Title Chemokine CCL6 Plays Key Role in the Inhibitory Effect of Vitamin A on Norovirus Infection
Author Heetae Lee1*, Giljae Lee2, You‑Hee Cho3, Youngcheon Song1, and GwangPyo Ko2*
Address 1College of Pharmacy, Sahmyook University, Seoul 01795, Republic of Korea, 2Center for Human and Environmental Microbiome, School of Public Health, Seoul National University, Seoul 08826, Republic of Korea, 3Department of Pharmacy, College of Pharmacy, CHA University, Seongnam 13488, Republic of Korea
Bibliography Journal of Microbiology, 61(5),579-587, 2023,
DOI 10.1007/s12275-023-00047-3
Key Words Vitamin A · Norovirus (NoV) · CCL6 · HG23 cell
Abstract Norovirus (NoV) is the most common viral cause of acute gastroenteritis worldwide. Vitamin A has demonstrated the potential to protect against gastrointestinal infections. However, the effects of vitamin A on human norovirus (HuNoV) infections remain poorly understood. This study aimed to investigate how vitamin A administration affects NoV replication.
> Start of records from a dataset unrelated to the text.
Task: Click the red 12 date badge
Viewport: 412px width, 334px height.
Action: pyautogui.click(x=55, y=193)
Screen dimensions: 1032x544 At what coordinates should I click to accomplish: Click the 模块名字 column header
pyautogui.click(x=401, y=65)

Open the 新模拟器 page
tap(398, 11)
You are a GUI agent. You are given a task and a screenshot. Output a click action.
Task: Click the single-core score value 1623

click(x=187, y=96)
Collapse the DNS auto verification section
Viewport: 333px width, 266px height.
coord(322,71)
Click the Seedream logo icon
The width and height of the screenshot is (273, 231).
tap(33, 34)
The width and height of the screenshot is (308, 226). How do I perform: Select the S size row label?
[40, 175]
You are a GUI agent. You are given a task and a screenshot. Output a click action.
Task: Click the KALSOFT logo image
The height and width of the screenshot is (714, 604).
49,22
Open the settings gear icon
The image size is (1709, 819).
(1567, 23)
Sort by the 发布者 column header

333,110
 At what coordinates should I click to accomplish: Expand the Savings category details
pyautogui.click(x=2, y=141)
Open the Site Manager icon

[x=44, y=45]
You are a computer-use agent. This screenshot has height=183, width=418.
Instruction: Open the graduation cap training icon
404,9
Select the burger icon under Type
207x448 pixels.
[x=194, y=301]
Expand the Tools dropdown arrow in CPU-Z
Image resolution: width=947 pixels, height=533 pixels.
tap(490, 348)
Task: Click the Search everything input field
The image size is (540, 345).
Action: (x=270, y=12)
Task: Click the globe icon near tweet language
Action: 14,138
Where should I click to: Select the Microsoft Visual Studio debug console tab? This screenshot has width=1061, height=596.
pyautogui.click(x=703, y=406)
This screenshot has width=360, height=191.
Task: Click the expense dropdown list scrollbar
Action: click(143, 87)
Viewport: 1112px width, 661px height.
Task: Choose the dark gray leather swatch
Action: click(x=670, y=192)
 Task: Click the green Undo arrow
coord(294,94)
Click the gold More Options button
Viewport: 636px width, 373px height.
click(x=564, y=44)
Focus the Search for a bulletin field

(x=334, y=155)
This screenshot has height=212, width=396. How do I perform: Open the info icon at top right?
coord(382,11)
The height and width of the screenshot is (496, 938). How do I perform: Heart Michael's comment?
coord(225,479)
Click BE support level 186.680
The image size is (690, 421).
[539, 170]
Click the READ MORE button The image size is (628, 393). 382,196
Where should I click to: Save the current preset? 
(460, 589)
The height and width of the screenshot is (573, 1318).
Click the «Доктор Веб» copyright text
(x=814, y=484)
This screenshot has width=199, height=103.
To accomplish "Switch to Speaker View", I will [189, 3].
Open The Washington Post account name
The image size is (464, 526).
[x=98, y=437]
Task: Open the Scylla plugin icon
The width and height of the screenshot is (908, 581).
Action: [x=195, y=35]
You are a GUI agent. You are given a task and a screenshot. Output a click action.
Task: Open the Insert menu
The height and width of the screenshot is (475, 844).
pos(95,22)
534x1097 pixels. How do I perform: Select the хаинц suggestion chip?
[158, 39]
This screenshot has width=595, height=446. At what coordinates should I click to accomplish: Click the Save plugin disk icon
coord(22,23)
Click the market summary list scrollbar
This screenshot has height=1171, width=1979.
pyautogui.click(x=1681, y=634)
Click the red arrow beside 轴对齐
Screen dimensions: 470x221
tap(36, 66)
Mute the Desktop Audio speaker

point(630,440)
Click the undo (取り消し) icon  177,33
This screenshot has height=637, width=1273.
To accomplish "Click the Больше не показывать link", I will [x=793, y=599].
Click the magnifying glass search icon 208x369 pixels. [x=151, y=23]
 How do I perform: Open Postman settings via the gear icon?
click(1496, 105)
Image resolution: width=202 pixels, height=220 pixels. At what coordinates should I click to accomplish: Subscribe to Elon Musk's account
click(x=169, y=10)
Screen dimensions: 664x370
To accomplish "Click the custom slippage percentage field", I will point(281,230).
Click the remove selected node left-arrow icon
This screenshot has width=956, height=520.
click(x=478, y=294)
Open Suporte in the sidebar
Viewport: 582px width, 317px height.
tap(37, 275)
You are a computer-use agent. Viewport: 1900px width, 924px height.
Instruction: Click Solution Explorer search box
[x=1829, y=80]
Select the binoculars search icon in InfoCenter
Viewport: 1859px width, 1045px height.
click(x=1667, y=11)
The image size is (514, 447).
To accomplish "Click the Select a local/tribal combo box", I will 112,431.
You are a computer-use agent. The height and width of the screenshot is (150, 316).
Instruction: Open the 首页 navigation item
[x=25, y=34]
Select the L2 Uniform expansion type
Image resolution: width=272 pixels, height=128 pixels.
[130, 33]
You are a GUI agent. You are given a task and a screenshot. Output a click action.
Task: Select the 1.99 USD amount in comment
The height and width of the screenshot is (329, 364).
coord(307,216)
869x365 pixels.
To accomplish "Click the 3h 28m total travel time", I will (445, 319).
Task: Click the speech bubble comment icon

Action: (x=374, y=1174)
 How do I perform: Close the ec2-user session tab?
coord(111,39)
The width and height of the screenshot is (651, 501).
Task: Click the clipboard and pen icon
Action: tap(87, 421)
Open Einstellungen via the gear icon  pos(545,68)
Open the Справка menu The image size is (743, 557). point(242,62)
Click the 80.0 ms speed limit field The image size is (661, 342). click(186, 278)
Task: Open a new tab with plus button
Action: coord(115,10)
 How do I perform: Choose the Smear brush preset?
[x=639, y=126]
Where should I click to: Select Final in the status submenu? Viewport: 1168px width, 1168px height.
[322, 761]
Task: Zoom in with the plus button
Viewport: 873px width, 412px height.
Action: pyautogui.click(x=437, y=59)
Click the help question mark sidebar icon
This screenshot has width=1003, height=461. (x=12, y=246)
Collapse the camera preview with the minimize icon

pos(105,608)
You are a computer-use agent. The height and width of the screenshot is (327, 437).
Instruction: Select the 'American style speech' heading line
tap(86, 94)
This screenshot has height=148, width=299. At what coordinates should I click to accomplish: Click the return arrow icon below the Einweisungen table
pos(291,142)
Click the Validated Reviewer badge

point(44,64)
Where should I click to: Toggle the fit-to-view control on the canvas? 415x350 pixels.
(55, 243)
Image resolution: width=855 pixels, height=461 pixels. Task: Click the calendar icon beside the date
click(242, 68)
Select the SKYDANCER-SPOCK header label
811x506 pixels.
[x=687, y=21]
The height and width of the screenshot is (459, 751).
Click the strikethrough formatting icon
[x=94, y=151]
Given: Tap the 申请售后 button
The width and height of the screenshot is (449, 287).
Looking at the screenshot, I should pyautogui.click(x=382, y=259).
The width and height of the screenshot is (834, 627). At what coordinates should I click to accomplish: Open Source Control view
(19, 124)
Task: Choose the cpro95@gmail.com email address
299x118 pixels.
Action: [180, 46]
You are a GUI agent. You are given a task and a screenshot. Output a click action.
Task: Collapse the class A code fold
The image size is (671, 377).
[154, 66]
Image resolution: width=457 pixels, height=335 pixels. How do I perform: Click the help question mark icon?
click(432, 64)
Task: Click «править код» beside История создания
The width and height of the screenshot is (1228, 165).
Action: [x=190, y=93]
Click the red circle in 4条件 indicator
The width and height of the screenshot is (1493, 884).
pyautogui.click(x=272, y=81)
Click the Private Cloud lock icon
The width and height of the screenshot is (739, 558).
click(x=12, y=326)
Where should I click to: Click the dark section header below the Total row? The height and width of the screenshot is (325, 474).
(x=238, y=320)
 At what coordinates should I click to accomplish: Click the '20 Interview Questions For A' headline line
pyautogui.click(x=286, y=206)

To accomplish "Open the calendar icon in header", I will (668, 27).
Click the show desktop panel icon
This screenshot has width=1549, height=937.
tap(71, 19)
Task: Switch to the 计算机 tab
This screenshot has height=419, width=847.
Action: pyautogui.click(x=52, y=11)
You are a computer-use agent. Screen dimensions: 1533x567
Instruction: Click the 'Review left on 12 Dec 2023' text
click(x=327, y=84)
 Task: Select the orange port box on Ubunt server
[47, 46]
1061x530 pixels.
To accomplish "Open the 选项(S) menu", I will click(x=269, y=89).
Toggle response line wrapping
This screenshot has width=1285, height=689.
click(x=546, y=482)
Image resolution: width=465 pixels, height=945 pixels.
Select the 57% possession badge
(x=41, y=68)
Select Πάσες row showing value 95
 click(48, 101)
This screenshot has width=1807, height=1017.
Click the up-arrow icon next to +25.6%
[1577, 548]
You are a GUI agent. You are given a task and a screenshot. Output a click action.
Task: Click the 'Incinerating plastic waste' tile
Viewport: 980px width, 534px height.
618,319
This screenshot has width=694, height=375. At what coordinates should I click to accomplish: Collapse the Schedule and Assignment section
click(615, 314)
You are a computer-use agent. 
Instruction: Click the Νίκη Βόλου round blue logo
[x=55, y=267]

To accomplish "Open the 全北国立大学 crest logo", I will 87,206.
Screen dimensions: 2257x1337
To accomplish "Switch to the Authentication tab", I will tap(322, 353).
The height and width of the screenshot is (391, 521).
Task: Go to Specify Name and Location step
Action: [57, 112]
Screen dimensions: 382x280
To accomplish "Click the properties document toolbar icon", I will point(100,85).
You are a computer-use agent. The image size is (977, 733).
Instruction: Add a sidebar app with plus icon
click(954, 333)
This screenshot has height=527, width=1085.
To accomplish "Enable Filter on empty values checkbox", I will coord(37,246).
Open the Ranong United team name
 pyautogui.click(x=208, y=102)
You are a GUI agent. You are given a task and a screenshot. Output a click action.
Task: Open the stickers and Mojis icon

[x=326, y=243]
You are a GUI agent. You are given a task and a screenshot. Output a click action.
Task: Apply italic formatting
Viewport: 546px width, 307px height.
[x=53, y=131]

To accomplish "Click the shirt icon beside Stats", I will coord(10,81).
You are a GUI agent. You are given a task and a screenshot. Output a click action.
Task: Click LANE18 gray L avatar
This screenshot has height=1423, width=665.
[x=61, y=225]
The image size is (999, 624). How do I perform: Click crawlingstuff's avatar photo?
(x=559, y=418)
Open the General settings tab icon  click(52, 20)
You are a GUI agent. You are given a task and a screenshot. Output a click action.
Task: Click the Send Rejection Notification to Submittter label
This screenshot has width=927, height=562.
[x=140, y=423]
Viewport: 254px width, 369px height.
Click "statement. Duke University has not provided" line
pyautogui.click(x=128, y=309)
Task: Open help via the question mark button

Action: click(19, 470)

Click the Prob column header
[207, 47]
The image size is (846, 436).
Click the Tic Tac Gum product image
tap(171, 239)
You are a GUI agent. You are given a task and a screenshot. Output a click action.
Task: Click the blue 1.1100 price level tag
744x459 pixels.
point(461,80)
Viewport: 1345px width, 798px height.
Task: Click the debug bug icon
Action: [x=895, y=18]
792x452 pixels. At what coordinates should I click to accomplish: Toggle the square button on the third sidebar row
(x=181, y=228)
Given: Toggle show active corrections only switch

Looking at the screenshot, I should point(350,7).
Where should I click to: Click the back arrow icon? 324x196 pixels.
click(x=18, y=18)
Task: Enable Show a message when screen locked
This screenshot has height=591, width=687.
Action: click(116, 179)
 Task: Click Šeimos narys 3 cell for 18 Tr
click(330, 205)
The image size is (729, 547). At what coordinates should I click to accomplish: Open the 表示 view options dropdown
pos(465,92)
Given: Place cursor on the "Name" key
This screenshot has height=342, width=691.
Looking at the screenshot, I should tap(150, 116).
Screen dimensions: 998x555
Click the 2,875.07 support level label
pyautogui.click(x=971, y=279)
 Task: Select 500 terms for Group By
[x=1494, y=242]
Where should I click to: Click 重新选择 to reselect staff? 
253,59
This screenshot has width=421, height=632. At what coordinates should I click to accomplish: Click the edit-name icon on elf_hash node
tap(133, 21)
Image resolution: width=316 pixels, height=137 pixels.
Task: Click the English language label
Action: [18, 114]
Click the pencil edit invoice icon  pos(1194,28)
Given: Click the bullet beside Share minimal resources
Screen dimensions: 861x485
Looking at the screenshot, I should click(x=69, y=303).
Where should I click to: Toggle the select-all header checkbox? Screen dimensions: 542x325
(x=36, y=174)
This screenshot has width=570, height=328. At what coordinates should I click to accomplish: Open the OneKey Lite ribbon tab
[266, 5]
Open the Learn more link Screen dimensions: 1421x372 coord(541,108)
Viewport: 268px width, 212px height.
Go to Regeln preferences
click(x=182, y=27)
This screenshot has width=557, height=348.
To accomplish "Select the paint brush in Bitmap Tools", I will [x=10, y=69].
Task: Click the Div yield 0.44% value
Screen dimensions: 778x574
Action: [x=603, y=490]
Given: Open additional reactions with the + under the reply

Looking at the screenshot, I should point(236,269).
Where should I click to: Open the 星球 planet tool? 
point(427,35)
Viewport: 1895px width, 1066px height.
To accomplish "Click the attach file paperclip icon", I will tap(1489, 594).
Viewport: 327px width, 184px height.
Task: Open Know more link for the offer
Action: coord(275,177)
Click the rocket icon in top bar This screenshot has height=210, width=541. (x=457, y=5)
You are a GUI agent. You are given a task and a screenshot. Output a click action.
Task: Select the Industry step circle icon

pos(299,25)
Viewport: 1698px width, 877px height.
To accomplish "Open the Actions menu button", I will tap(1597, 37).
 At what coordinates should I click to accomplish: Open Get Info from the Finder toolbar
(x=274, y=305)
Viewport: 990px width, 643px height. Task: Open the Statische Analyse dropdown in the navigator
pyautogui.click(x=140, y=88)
We demonstrated that treatment with retinol or retinoic acid (RA) inhibited NoV replication in vitro based on their effects on HuNoV replicon-bearing cells and murine norovirus-1 (MNV-1) replication in murine cells. MNV replication in vitro showed significant transcriptomic changes, which were partially reversed by retinol treatment. RNAi knockdown of CCL6, a chemokine gene that was downregulated by MNV infection but upregulated by retinol administration, resulted in increased MNV replication in vitro. This suggested a role of CCL6 in the host response to MNV infections. Similar gene expression patterns were observed in the murine intestine after oral administration of RA and/or MNV-1.CW1. CCL6 directly decreased HuNoV replication in HG23 cells, and might indirectly regulate the immune response against NoV infection. Finally, relative replication levels of MNV-1.CW1 and MNV-1.CR6 were significantly increased in CCL6 knockout RAW 264.7 cells. This study is the first to comprehensively profile transcriptomes in response to NoV infection and vitamin A treatment in vitro, and thus may provide new insights into dietary prophylaxis and NoV infections.